===== Dataset records =====
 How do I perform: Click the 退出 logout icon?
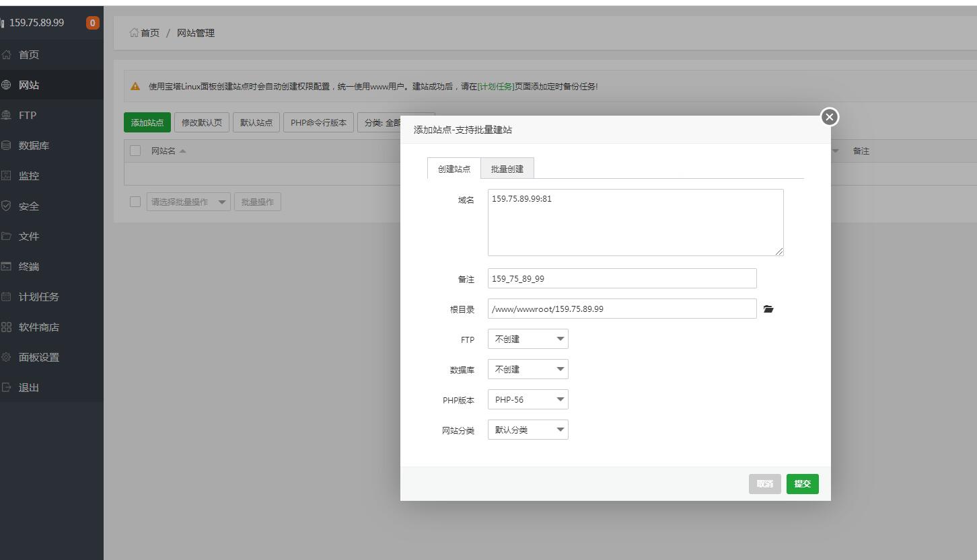[x=7, y=388]
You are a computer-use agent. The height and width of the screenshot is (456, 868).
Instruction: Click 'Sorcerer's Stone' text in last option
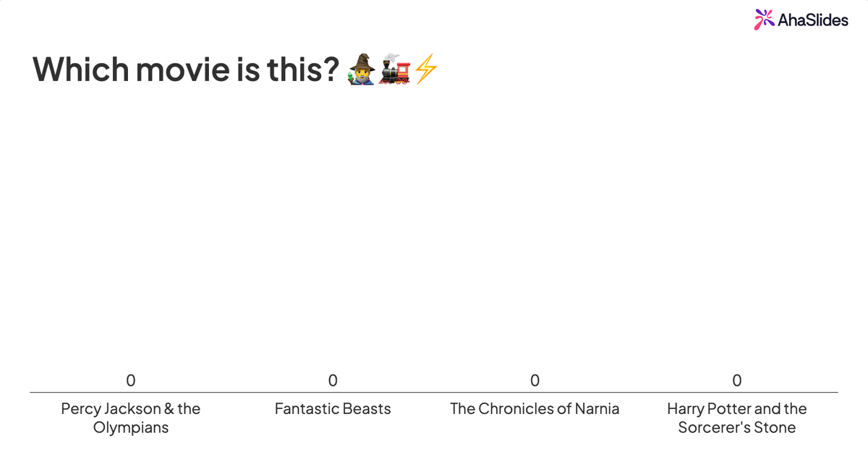click(737, 428)
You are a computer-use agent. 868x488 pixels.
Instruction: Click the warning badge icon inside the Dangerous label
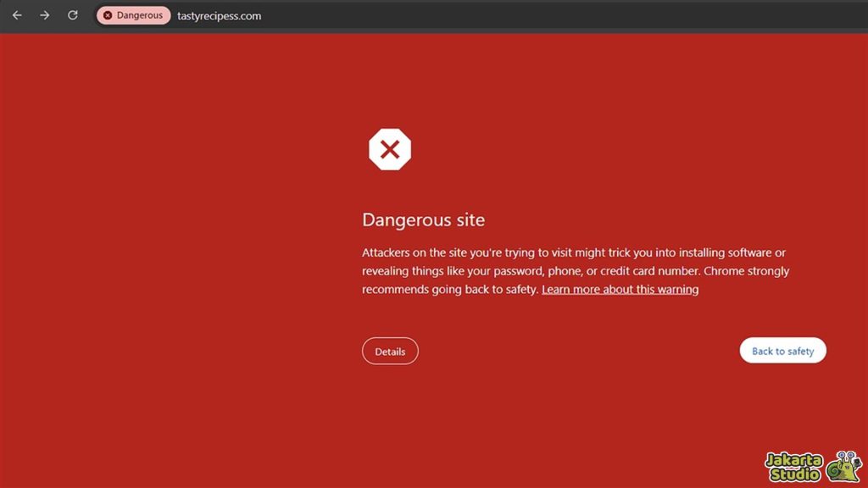click(108, 15)
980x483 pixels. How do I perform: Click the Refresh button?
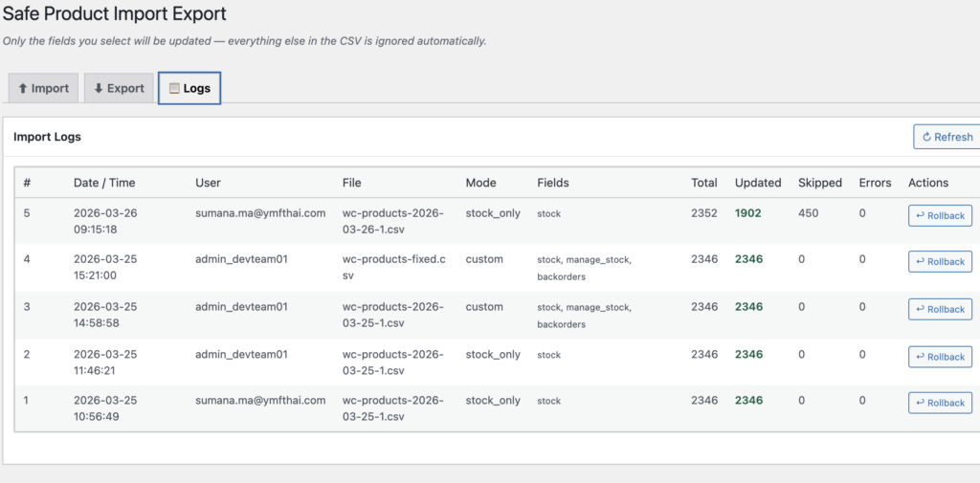947,137
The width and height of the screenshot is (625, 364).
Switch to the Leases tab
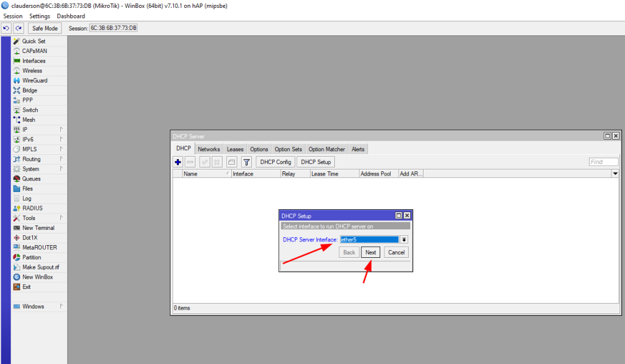click(x=235, y=149)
=====
* [Problem requirements]: Copy out every line of the listing above word for word, leaving out the pictures.

* [Written response]:
 How do I perform: Click the 退出 logout icon?
[x=7, y=388]
You are a computer-use agent. The height and width of the screenshot is (456, 868).
Instruction: Click 'Sorcerer's Stone' text in last option
click(737, 428)
You are a computer-use agent. 868x488 pixels.
Instruction: Click the warning badge icon inside the Dangerous label
click(108, 15)
980x483 pixels. How do I perform: Click the Refresh button?
947,137
The width and height of the screenshot is (625, 364).
Switch to the Leases tab
click(x=235, y=149)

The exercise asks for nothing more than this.